Le document d'orientation voit, dans la garantie de bonne fin, l'équivalent d'une « préqualification apportée par tierce partie ». Ces deux notions ne sont-elles pas antinomiques ? Il serait plus naturel de penser, en effet, que là où existe la sécurité d'une préqualification, il n'est plus nécessaire de recourir à la sécurité d'une garantie. Sauf à considérer que l'objectif poursuivi serait celui d'une garantie totale et absolue pour l'acheteur public : est-ce bien réaliste et responsable, surtout lorsqu'il est si aisé d'analyser les effets prévisibles d'un tel mécanisme ?
Un mécanisme qui peut être une source d'exclusion
Si les chefs d'entreprises sont inquiets aujourd'hui, c'est parce qu'ils ont compris qu'à terme un tel mécanisme ne peut qu'être source d'exclusion. En effet, dans son récent entretien, publié dans le no 4985 du 11 juin 1999 du « Moniteur » (page 14), le ministre de l'Economie et des Finances nous dit que « pour accorder sa garantie, l'organisme garant vérifiera non seulement que l'entreprise a les qualifications requises, mais également que sa solidité financière ne fait pas de doute ». Cela signifie clairement qu'une garantie de bonne fin ne sera pas délivrée en fonction d'une offre et d'un marché' mais en fonction du bulletin de santé de l'entreprise.
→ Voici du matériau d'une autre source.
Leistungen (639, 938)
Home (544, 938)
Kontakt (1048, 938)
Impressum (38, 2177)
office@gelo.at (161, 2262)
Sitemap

Bonne chance aux quelques heureux élus, qui contribueront ainsi à la stabilisation du marché de la garantie de bonne fin !
La grande majorité des entreprises devront donc choisir entre deux maux, l'exclusion ou le poids financier excessif d'une garantie supplémentaire qui, de plus, est variable d'une entreprise à l'autre. Et, si l'entreprise s'entête malgré tout à soumissionner les marchés publics et accepte ce coût, elle devra encore choisir : soit ne pas le répercuter et réduire sa marge, soit le répercuter et contribuer ainsi à la réduction générale des enveloppes de travaux à réaliser. Savez-vous que déjà certains chefs d'entreprises, ayant à délivrer des garanties contractuelles d'achèvement, se sont trouvés contraints d'apporter au garant des contregaranties sur les réserves disponibles de l'entreprise, voire à défaut, sur leurs biens personnels ?
A trop vouloir sécuriser le maître d'ouvrage... et l'entreprise, c'est finalement cette dernière qui encourt le plus grand risque et qui en sortira fragilisée. (...) Le maître d'ouvrage serait en partie déresponsabilisé' car la présélection des entreprises lui échapperait ; le danger existerait, qu'il soit déchargé du contrôle d'exécution des marchés par des garants soucieux de limiter leur propre risque ; et quid de la mission des maîtres d'oeuvre dans un tel contexte ? Enfin, l'inclinaison naturelle vers les prix les plus bas serait non pas freinée mais encouragée, puisque le maître de l'ouvrage verrait disparaître, par la voie de la garantie de bonne fin, le risque que lui ferait courir le choix d'une offre aberrante.
L'intervention du tiers garant n'est pas non plus sans susciter de larges interrogations. Comment serait-il à même de répondre à tous ces enjeux : appréciation technique des offres, analyse financière des entreprises, respect de la confidentialité alors qu'il aurait connaissance des offres avant même les maîtres d'ouvrage ? Comment s'accommoderait-il de certains liens économiques privilégiés avec certaines entreprises ? Comment concilierait-il ces enjeux avec ses propres objectifs économiques de rentabilité ?
La multiplication des garanties
La tendance actuelle vers la sécurisation maximale de l'acheteur public et la multiplication des garanties à délivrer par les entreprises vient contredire les volontés de simplification exprimées et les idées affichées d'ouverture de la commande publique aux PME. (...) Ne paraît-il pas préférable de favoriser un environnement des entreprises leur permettant d'exécuter correctement leur marché, comme la pratique de prix corrects, de paiements à bonne date, le versement d'avances, la meilleure organisation des chantiers, ou encore la fixation réaliste de délais d'exécution. C'est au travers de la préservation de l'entreprise et de sa vitalité que s'instaurera une garantie réelle de la qualité des ouvrages.